§ **Texte à lire**
Audience publique du 20 janvier 2021

Cassation

M. RÉMERY, conseiller doyen

faisant fonction de président

Arrêt n° 54 F-D

Pourvoi n° Y 19-10.493

R É P U B L I Q U E F R A N Ç A I S E

_________________________

AU NOM DU PEUPLE FRANÇAIS

_________________________

ARRÊT DE LA COUR DE CASSATION, CHAMBRE COMMERCIALE, FINANCIÈRE ET ÉCONOMIQUE, DU 20 JANVIER 2021

La société SAS, société par actions simplifiée, dont le siège est […] , a formé le pourvoi n° Y 19-10.493 contre l’arrêt rendu le 15 novembre 2018 par la cour d’appel de Versailles (16e chambre civile), dans le litige l’opposant :

1°/ à la société […], société anonyme, dont le siège est […] ,

2°/ à la société BNP Paribas Factor, société anonyme, dont le siège est […] ,

défenderesses à la cassation.

La demanderesse invoque, à l’appui de son pourvoi, le moyen unique de cassation annexé au présent arrêt.

Le dossier a été communiqué au procureur général.

Sur le rapport de Mme Fevre, conseiller, les observations de Me Bertrand, avocat de la société SAS, de la SCP Marc Lévis, avocat de la société BNP Paribas Factor, de la SCP Piwnica et Molinié, avocat de la société […], après débats en l’audience publique du 24 novembre 2020 où étaient présents M. Rémery, conseiller doyen faisant fonction de président, Mme Fevre, conseiller rapporteur, Mme Vaissette, conseiller, et Mme Fornarelli, greffier de chambre,

la chambre commerciale, financière et économique de la Cour de cassation, composée des président et conseillers précités, après en avoir délibéré conformément à la loi, a rendu le présent arrêt.

§ **Extrait de données**
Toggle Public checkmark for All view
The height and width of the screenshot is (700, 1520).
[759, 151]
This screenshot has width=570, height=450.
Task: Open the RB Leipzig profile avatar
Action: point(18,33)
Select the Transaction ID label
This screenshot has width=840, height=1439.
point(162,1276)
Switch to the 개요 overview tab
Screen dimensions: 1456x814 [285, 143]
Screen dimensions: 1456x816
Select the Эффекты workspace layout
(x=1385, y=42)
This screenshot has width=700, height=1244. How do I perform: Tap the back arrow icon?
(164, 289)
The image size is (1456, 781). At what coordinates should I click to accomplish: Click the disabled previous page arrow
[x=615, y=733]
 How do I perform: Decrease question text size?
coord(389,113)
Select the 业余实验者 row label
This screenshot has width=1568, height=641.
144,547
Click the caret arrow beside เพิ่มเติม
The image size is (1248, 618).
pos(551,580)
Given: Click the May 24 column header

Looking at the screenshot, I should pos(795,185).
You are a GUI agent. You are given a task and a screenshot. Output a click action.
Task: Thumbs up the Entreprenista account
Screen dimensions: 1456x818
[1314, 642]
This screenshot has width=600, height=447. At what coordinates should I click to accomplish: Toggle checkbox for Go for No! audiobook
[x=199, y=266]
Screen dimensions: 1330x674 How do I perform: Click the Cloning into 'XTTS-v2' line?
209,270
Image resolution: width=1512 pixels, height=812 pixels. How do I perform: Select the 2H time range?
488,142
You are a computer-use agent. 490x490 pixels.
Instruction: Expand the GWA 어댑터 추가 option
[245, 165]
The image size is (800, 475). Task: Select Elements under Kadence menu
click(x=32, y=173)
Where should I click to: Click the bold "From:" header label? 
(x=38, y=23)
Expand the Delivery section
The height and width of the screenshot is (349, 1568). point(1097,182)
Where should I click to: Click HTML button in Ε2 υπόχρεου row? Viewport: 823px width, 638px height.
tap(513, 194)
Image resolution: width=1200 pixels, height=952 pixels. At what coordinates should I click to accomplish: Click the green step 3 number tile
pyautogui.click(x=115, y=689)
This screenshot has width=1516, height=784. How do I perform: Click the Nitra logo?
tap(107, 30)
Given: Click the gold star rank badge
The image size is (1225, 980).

§ **Travail demandé**
1 > Dans l'arrêt de la Cour de cassation, relevez toutes les personnes présentes lors des débats du 24 novembre 2020, en indiquant la fonction de chacune.
2 > Recopiez à l'identique les lignes de la liste, depuis son début jusqu'à la ligne contenant « Looking at the », ces deux limites comprises.
Le texte et la liste ne présentent aucun lien entre eux.

§ **Résultats attendus**
1 >
- M. Rémery, conseiller doyen faisant fonction de président
- Mme Fevre, conseiller rapporteur
- Mme Vaissette, conseiller
- Mme Fornarelli, greffier de chambre

2 >
Toggle Public checkmark for All view
The height and width of the screenshot is (700, 1520).
[759, 151]
This screenshot has width=570, height=450.
Task: Open the RB Leipzig profile avatar
Action: point(18,33)
Select the Transaction ID label
This screenshot has width=840, height=1439.
point(162,1276)
Switch to the 개요 overview tab
Screen dimensions: 1456x814 [285, 143]
Screen dimensions: 1456x816
Select the Эффекты workspace layout
(x=1385, y=42)
This screenshot has width=700, height=1244. How do I perform: Tap the back arrow icon?
(164, 289)
The image size is (1456, 781). At what coordinates should I click to accomplish: Click the disabled previous page arrow
[x=615, y=733]
 How do I perform: Decrease question text size?
coord(389,113)
Select the 业余实验者 row label
This screenshot has width=1568, height=641.
144,547
Click the caret arrow beside เพิ่มเติม
The image size is (1248, 618).
pos(551,580)
Given: Click the May 24 column header

Looking at the screenshot, I should pos(795,185).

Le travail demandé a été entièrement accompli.